La pratique continue, aujourd’hui, de gagner du terrain. « J’ai longtemps exercé le paintball mais quand je rentrais, je ne pouvais pas m’asseoir : j’avais des hématomes au cul ». Avec ses petites billes en plastique ou en maïs biodégradables, tirées à faible puissance, l’airsoft est certes moins douloureux, mais présente également d’autres attraits. « C’est un jeu plus complet, plus stratégique, basé entièrement sur le fairplay et donc incompatible avec l’esprit de compétition », explique Benoît Marius, Président de la Fédération Française d’Airsoft (FFA). Créée en 2009, cette association vise, avec quelques autres, à structurer la discipline et se positionner comme un interlocuteur ad hoc auprès des pouvoirs publics, souvent réticents, malgré une réglementation clarifiée.
Des milliers d’airsofters « En France, l’airsoft est apparu il y a une quinzaine d’années ». C’est justement l’époque où le service militaire est abandonné, comme si notre petit « soldier » intérieur avait tout de même gardé le besoin de s’exprimer. Si aucune étude n’existe encore, sur le sujet, l’histoire se répète, en tous les cas, à l’étranger : en 2005, par exemple, la Tchéquie abandonne la conscription et assiste, dans la foulée, à une explosion des jeux de guerre sur son territoire, dont des OP d’airsoft à 3 000 participants. En France, l’engouement se mesure surtout depuis cinq ans. « Les clubs et les associations essaiment partout. Il n’y a pas de recensement officiel, mais on parle, au minimum, de 60 000 joueurs réguliers. » Sur les hauteurs de Bainville, Yannick a la gâchette beaucoup plus facile : « On est au moins 300 000 ! »

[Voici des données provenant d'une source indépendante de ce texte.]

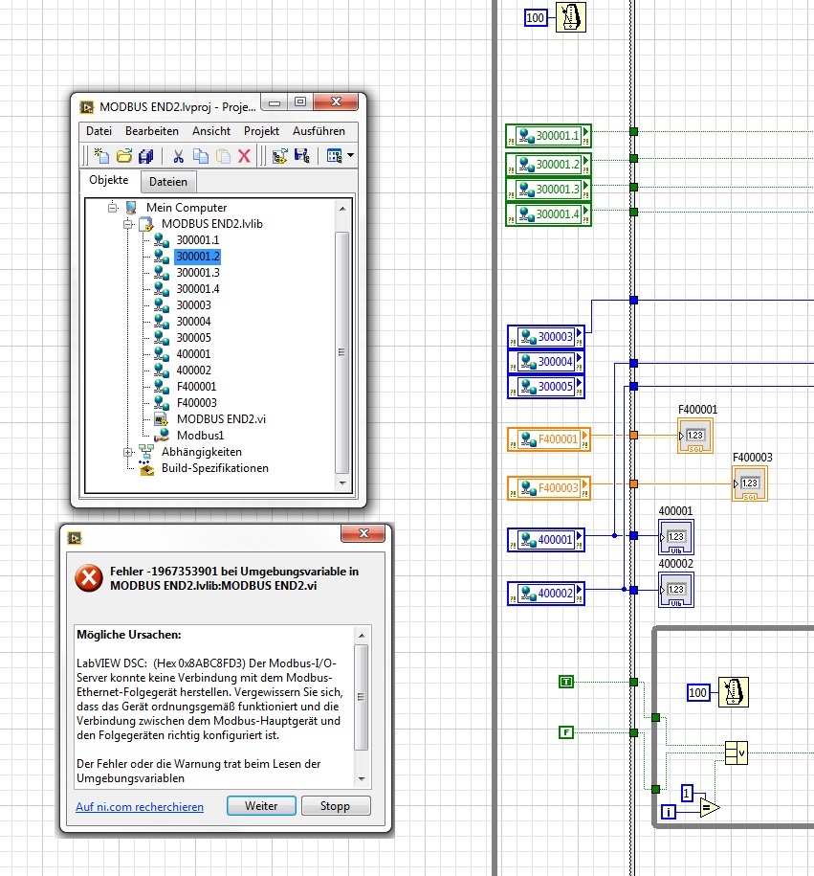
Task: Click the New Project toolbar icon
Action: (101, 156)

« J’ai longtemps exercé le paintball mais quand je rentrais, je ne pouvais pas m’asseoir : j’avais des hématomes au cul »
Billes en tête « Si je bois encore un café, je vais casser une brique ». En arrivant sur le théâtre de l’OP, samedi matin, on partage un peu la même sensation que l’obsédé gastrique du week-end, tant le débarquement d’une centaine d’airsofters, pour un non-initié, peut retourner le ventre. Originaires, pour la plupart, de l’Est de la France, une région manifestement sur-représentée dans la discipline, ils se préparent devant leurs coffres remplis de répliques (fusils d’assaut, mitrailleuses, revolvers, etc.) et d’équipements divers, nécessaires à une bonne partie de guerre : matériel de bivouac, caméras embarquées Go Pro, radios, tenues de camouflage intégrales, casques militaires… On se détend rapidement, avec croissants-cafés-clopes, pendant que les 12 membres du Swat finalisent, scrupuleusement, la mise en place de l’ OP : balisage du terrain, identification des secouristes, dissimulation des objets et passage obligatoire au chrony, afin de vérifier que la puissance des répliques est inférieure aux normes en vigueur. A l’instar des organisateurs, nous revêtons des lunettes de sécurité et un gilet jaune, comme celui de Karl Lagerfeld, pour éviter d’être pris pour cibles. Les joueurs n’ont d’ailleurs pas intérêt à le faire s’il s’en tiennent aux consignes du briefing, entre échanges bon enfant et petites escapades d’humour viril : « Si ces règles de sécurité ne sont pas respectées, ce sera fessée déculottée et sodomie ». Avec sa tenue noire du Swat et sa voix de baryton, Gwendal force, en tous les cas, le respect. Encore davantage lorsqu’il arbore son T-shirt à manches longues en lycra, alors que le climat est aussi polaire que les montagnes afghanes dans lesquelles nous sommes parachutés…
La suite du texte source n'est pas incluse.